Sunday, June 11, 2006

 

Sun and Moon

For the first time in about a week the sun broke through the gloom today in the Northeast, and as a bonus there is a full moon tonight. What better time to test out some new digiscoping gadgets.

Gadget No. 1 is a new glass solar filter to replace the one made from cardboard and polymer film, which somehow got a hole burned in it. (Actually I know exactly how it happened. Don't ignore the precaution about placing polymer film at the back of the scope instead of the front!) The filter has a more neutral cast than the film, which was very orange. The main reason I got the filter is the upcoming transit of Mercury Nov. 8, so I've got a few months to practice focusing.

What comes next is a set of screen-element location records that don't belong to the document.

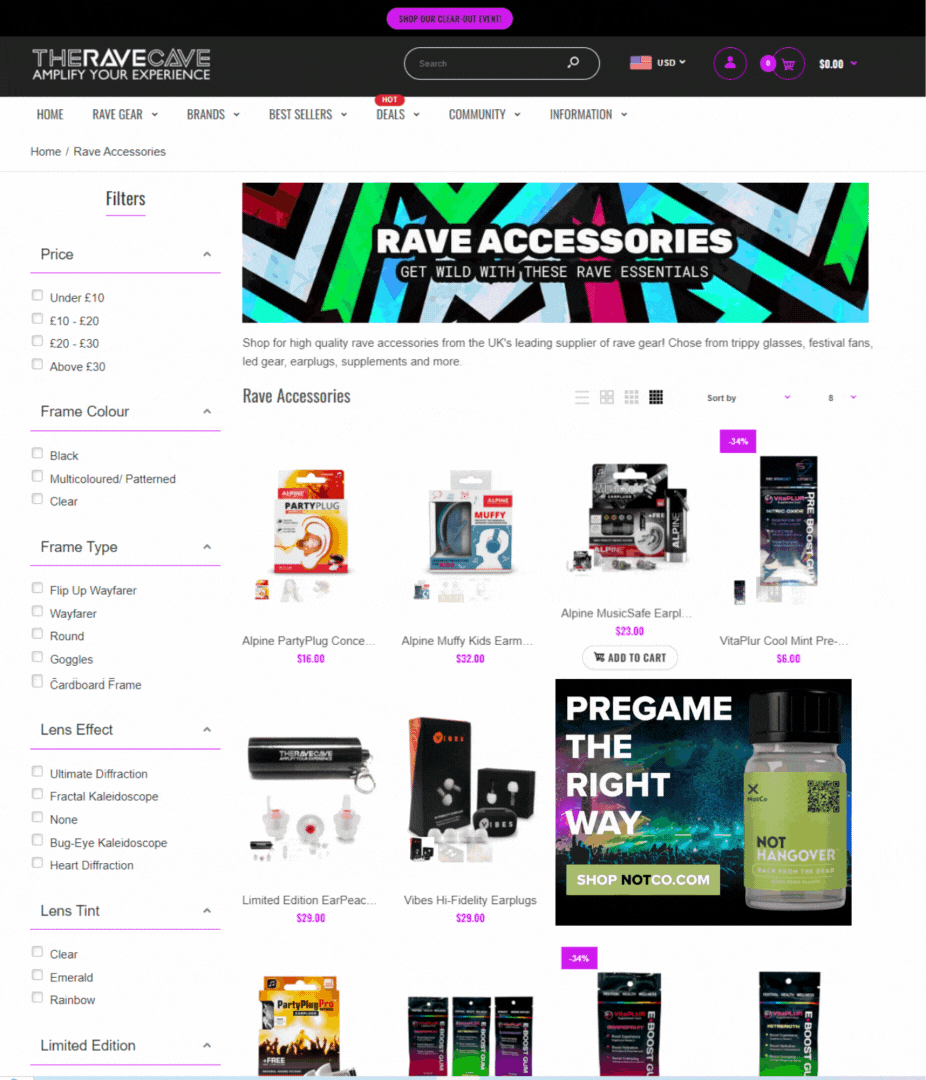Screen dimensions: 926x1080
Task: Open the Sort by dropdown
Action: 749,398
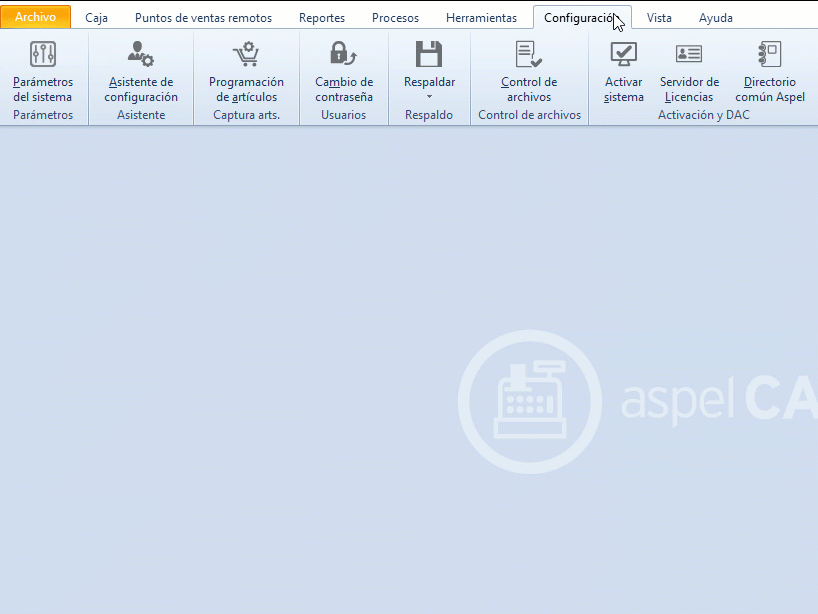Open Control de archivos
The image size is (818, 614).
[x=529, y=73]
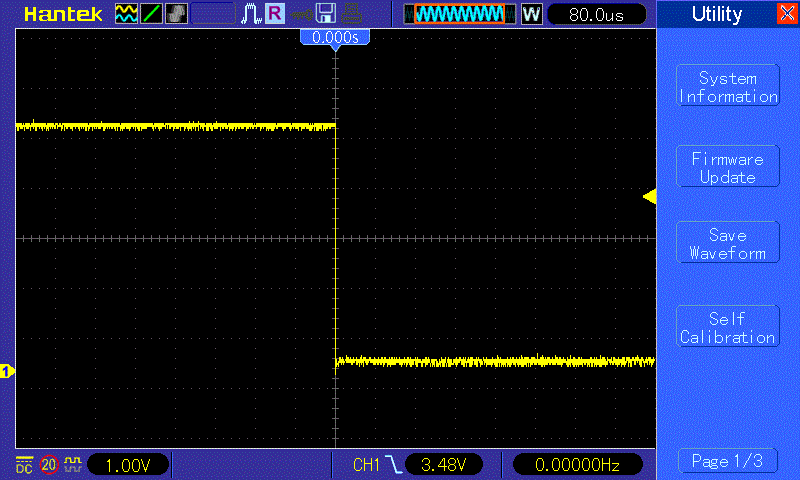Toggle the 20 MHz bandwidth limit indicator
Screen dimensions: 800x480
49,465
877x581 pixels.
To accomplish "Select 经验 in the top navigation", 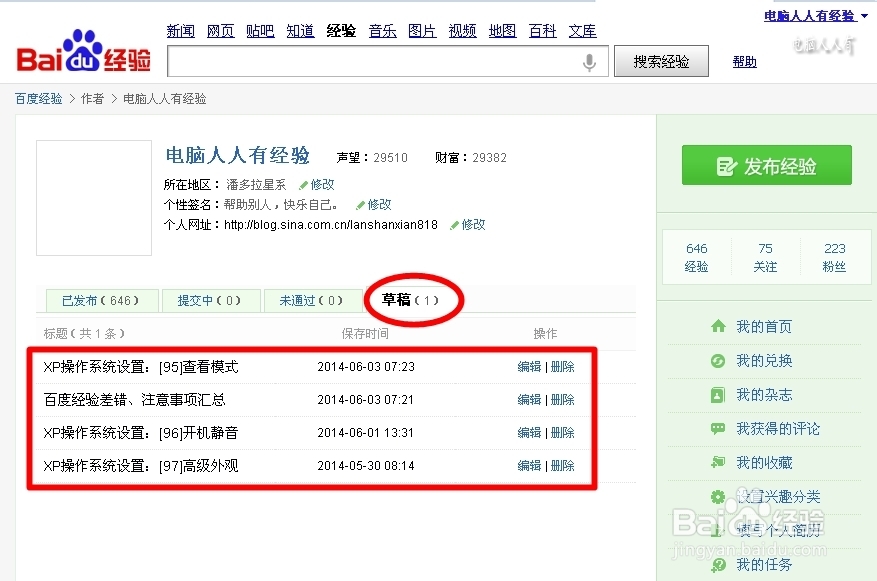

This type of filter only shows sun spots, not the orange peel surface and the prominences that some other solar filters show. I have a Coronado Personal Solar Telescope which shows some of that detail, but I've never been able to focus the thing well enough with a camera attached to get a usable photo. This isn't a great effort, but I was having difficulty pointing the scope because the sun was high overhead and a tripod with a video head isn't made to point straight up. Fortunately the sun will be lower in the sky during the Mercury transit.

Click for larger image
A few sun spots, click for larger image.

The sun shot was taken with the 40mm eyepiece attached to the Canon G6 camera, which I also used for the chipmunk shot a few weeks ago. I had to crop the image to get the sun to appear this large. For the moon shot I added new gadget No. 2, a 2x lens which, if I'm doing the calculations correctly, increases the magnification from 42x to 84x. The moon fills the entire frame at that magnification.

Click for larger image
Full moon, click for larger image.

For detailed photos of the lunar surface, it's actually better to shoot during other phases when the light is coming at an angle. At full moon with the sun shining directly onto the surface, there's less definition.

I haven't yet received new gadget No. 3, which is a solar finding accessory for the telescope. I won't be burning holes in things once I get that. But other than the transit of Mercury and the occasional solar or lunar eclipse, I don't plan to point my camera at celestial objects very often. There are images from other sources that are so much better than what I can do with my gadgets. My plan is to use the digiscoping setup on birds roosting and nesting. When I have time, there are some bluebird nest boxes that I want to shoot.